На нашу долю выпало всего семь дней, и в последние три мы встречались дважды в сутки: с двух часов до пяти днем и с семи до одиннадцати вечером — так распорядился Принц. И поэтому его родители отняли у нас четыре дня, последних дня, что оставались до моего отъезда в Свердловск. Их, конечно, сильно тревожили непрерывные и многочасовые отлучки сына. Куда уходит, с кем встречается? Несомненно, причиной отлучек могла быть в его возрасте только девушка. Но что за девушка? Какая она?
А у нас с Колей не было не только времени перезнакомиться семьями, но, по-моему, и в голову такое пока не приходило — по крайней мере, мне. Мы знали, сколько нам отпущено времени — почти нисколько! — и торопились друг к другу, только друг к другу.

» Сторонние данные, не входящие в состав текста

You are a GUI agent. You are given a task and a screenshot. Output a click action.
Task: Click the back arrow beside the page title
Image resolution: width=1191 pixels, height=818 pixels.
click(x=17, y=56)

Он любил меня с каждым днем, с каждым часом все сильнее, я ощущала это всем своим существом. Его лицо утратило свою обычную, горделивую холодность, стало тревожным, обеспокоенным. Он часто заглядывал мне в глаза (какие это были волшебные минуты!) и все спрашивал:
— Когда ты уезжаешь в Свердловск? Как мы будем? Будем писать друг другу? Ты своего свердловского адреса еще не знаешь? Не знаешь? Ты насовсем туда уезжаешь? Насовсем?

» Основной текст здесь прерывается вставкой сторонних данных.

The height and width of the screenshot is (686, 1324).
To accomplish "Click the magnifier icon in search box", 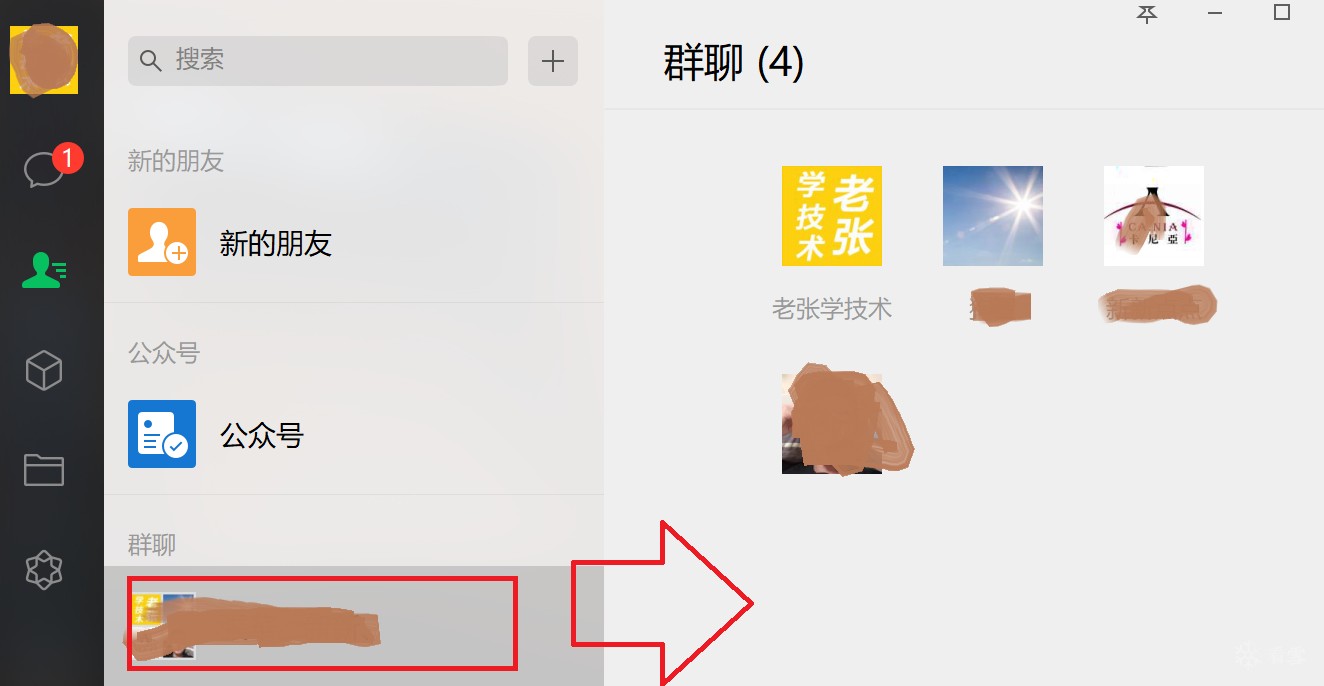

Сколько нежности и печали слышалось в его голосе, в этих словах! Сколько виделось во взглядах, в которых уже ничего не было от надменного Принца, и все — от Коли Большунова, от моего Коли.
Я напрасно решила, что нам «почти нисколько» не было отпущено времени! По значимости — я была не права. Как мало (я давно это знаю!) одни люди могут сказать друг другу за целую жизнь, и как много другие за те семь дней, которые юным чувством Ани Гудзенко и Коли Большунова были вырваны из грохота войны...
Во многом мы были еще детьми, привыкшими беспрекословно подчиняться родительскому приказу. Вот и отослали его родители в Труняевку, подальше от неизвестности, от незнакомой им девушки, ради свидания с которой он почти не бывал дома. Наше ночное пребывание в бомбоубежище («не ночевал дома!») решило его отъезд в Труняевку буквально в считанные минуты.
Он был вне себя...
— Я только до следующего воскресенья, на несколько дней, я любым путем уеду оттуда. И как только вернусь, сразу же звоню тебе... А... а может так случиться, что за это время тебя уже увезут в Свердловск?
— Что-то не чувствуется, что за это время увезут...
Но он не успокаивался, все думал, что увезут... Мысль о том, что я в пятнадцать лет могла бы одна остаться в Москве, никого из нас не посетила: мы были воспитаны в полной неотрывности от родителей, да еще и война пришла, она не допускала такого раннего разобщения. Люди, не только родные, но даже мало-мальски знакомые, старались тогда быть ближе друг к другу, чтобы переносить грядущие неминуемые тяготы вместе, сообща.